Start of Block

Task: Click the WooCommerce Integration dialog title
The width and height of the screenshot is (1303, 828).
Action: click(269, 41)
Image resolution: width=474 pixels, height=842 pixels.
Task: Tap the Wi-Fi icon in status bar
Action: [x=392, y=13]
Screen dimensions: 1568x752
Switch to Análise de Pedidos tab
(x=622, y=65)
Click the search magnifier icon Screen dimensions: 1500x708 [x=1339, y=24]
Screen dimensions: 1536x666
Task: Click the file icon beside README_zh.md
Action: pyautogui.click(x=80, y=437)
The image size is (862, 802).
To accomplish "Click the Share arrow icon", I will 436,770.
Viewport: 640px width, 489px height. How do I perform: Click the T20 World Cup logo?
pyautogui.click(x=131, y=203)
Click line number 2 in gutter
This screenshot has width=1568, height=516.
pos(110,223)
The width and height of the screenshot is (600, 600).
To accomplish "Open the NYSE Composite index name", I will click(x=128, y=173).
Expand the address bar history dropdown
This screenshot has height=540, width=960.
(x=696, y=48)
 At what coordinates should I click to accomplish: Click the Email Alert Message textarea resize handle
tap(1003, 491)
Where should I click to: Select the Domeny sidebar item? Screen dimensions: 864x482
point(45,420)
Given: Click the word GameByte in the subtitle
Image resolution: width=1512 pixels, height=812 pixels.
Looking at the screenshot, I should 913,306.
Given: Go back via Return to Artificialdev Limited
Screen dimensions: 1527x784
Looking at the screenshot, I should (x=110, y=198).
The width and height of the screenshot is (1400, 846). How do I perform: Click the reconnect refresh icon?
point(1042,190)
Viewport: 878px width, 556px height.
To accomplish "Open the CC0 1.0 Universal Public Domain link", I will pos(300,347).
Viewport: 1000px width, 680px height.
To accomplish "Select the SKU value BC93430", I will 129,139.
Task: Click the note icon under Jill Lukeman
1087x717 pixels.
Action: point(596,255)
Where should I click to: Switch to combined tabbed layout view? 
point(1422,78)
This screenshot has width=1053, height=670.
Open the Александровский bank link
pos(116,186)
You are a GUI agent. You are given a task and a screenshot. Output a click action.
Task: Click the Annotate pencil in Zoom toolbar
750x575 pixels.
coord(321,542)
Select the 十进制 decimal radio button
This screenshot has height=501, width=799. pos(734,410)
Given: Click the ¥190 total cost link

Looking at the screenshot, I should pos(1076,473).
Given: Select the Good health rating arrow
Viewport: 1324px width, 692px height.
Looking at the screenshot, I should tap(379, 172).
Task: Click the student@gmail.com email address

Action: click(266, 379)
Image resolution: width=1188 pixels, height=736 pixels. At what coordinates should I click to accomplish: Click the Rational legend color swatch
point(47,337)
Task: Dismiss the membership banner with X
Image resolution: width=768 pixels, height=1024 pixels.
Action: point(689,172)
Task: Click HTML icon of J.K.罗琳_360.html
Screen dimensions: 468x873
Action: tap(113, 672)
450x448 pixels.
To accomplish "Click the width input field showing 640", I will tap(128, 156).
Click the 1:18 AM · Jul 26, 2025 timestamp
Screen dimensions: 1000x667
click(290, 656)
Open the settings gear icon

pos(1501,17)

End of Block

What is expected:
Your answer should be the lines of the listing above between the line holding "Where should I click to: Switch" and the line holding "Task: Dismiss the membership banner with X", inclusive, restated word for word and alone.

Result below:
Where should I click to: Switch to combined tabbed layout view? 
point(1422,78)
This screenshot has width=1053, height=670.
Open the Александровский bank link
pos(116,186)
You are a GUI agent. You are given a task and a screenshot. Output a click action.
Task: Click the Annotate pencil in Zoom toolbar
750x575 pixels.
coord(321,542)
Select the 十进制 decimal radio button
This screenshot has height=501, width=799. pos(734,410)
Given: Click the ¥190 total cost link

Looking at the screenshot, I should pos(1076,473).
Given: Select the Good health rating arrow
Viewport: 1324px width, 692px height.
Looking at the screenshot, I should tap(379, 172).
Task: Click the student@gmail.com email address

Action: click(266, 379)
Image resolution: width=1188 pixels, height=736 pixels. At what coordinates should I click to accomplish: Click the Rational legend color swatch
point(47,337)
Task: Dismiss the membership banner with X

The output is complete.